Part 4. Regression (part b)
OLS estimator: \[(\hat{\beta_0}, \hat{\beta_1}, \ldots, \hat{\beta_K}) = \underset{(b_0, b_1, \ldots, b_K) \in \mathbb{R}^{K+1}}{\arg\min} \, \frac{1}{n}\sum_{i =1}^n\, \left(Y - (b_0 + b_1X_{[1]} + \ldots + b_K X_{[K]})\right)^2\]
Could solve by trying every combination of \(b_0, b_1, \ldots, b_K\).
Let’s try to understand a more efficient solution: \[\hat{\boldsymbol{\beta}} = \left( \mathbb{X}^T \mathbb{X} \right)^{-1} \mathbb{X}^T \mathbf{Y}\]

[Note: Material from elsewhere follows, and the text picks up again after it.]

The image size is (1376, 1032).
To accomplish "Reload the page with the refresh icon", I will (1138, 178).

\[(\hat{\beta_0}, \hat{\beta_1}) = \underset{(b_0, b_1) \in \mathbb{R}^{2}}{\arg\min} \, \frac{1}{n} \sum_{i =1}^n\, \left(Y_i - (b_0 + b_1X_i)\right)^2\]

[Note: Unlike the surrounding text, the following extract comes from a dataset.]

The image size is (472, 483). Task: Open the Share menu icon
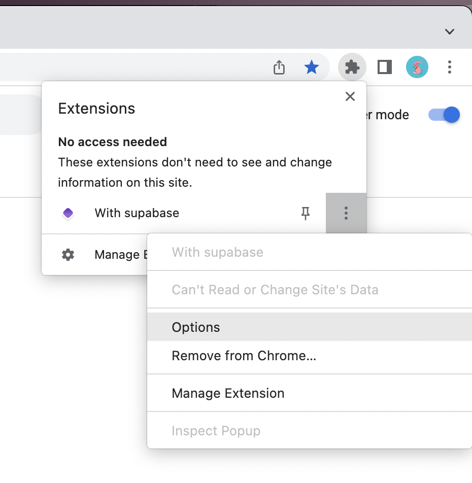(279, 66)
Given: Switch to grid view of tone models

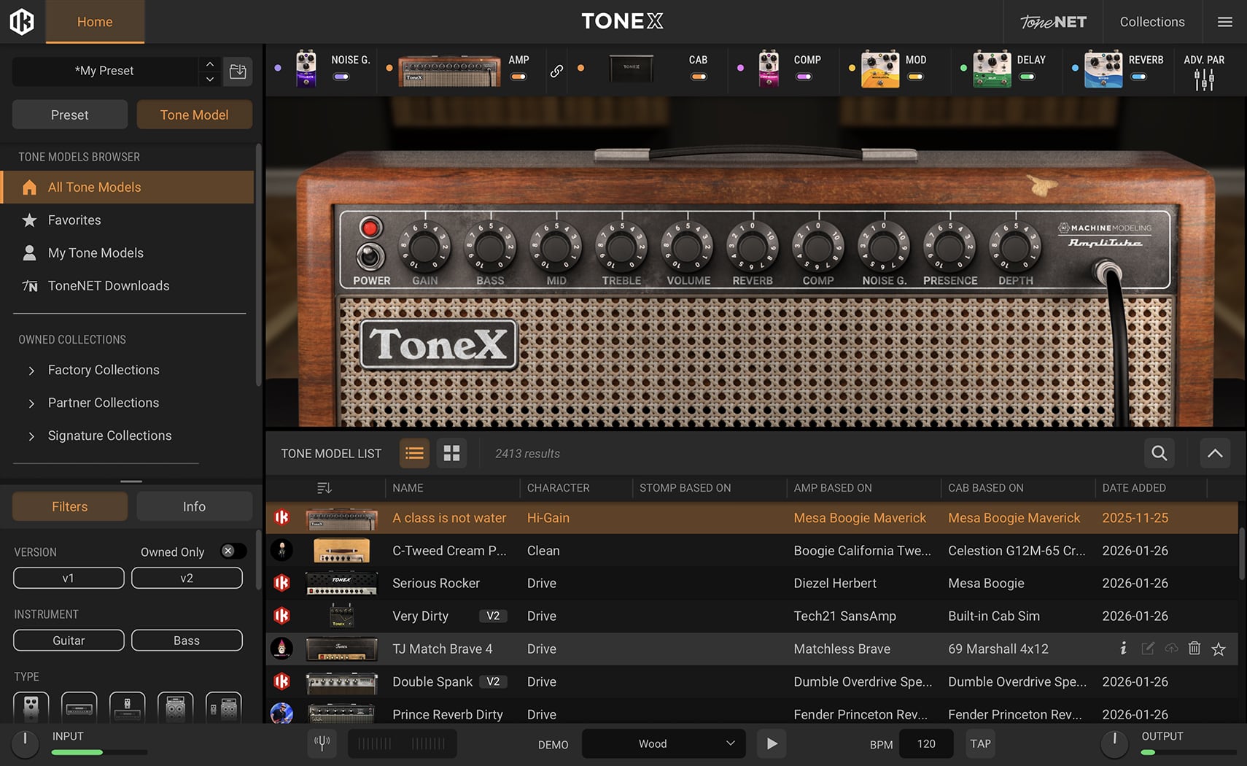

Expanding the sum, \(S\), we get
\[\begin{align} S &= \sum_{i = 1}^n \left(Y_i^2 - 2\beta_0 Y_i - 2\beta_1 X_iY_i + \beta_0^2 + 2\beta_0 \beta_1 X_i + \beta_1^2 X_i^2\right) \\ &= \sum Y_i^2 - 2 \beta_0 \sum Y_i - 2\beta_1 \sum X_i Y_i + n \beta_0^2 + 2\beta_0 \beta_1 \sum X_i + \beta_1^2 \sum X_i^2 \end{align}\]

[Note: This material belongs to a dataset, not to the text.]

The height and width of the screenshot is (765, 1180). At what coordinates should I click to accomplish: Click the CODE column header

We want to choose \(\beta_0\) and \(\beta_1\) to minimize \(S\).
How would you choose \(\beta_0\) to minimize \(S = -2\beta_0 + \beta_0^2\)?
Observing that the function is flat only at the minimum, we use differentiation to obtain the first order condition:
\[\frac{\partial S}{\partial \beta_0} = -2 + 2 \beta_0 = 0\]
So the solution is \(\beta_0 = 1\).
How would you choose \(\beta_0\) and \(\beta_1\) to minimize \(S = -2\beta_0 + \beta_0^2 - 3 \beta_1 + \beta_1^2 + \beta_0 \beta_1\)?
Taking same approach, first order conditions are
\[\begin{align} \frac{\partial S}{\partial \beta_0} &= -2 + 2 \beta_0 + \beta_1 = 0 \\ \frac{\partial S}{\partial \beta_1} &= -3 + \beta_0 + 2\beta_1 = 0 \end{align}\]
A system of equations!
\[\begin{align} 2 \beta_0 + \beta_1 = 2 \\ \beta_0 + 2\beta_1 = 3 \end{align}\]
By isolating and substituting, we get \(\beta_0 = 1/3\) and \(\beta_1 = 4/3\).
To find \(\beta_0\) and \(\beta_1\) that minimize \[S = \sum Y_i^2 - 2 \beta_0 \sum Y_i - 2\beta_1 \sum X_i Y_i + n \beta_0^2 + 2\beta_0 \beta_1 \sum X_i + \beta_1^2 \sum X_i^2,\] we use the same approach.
\[\begin{align} \frac{\partial S}{\partial \beta_0} &= -2 \sum Y_i + 2 n \beta_0 + 2\beta_1 \sum X_i &= 0\\ \frac{\partial S}{\partial \beta_1} &= -2 \sum X_i Y_i + 2 \beta_0 \sum X_i + 2 \beta_1 \sum X_i^2 &= 0 \end{align}\]
System of equations:
\[\begin{align} n \beta_0 + \beta_1 \sum X_i &= \sum Y_i \\ \beta_0 \sum X_i + \beta_1 \sum X_i^2 &= \sum X_i Y_i \end{align}\]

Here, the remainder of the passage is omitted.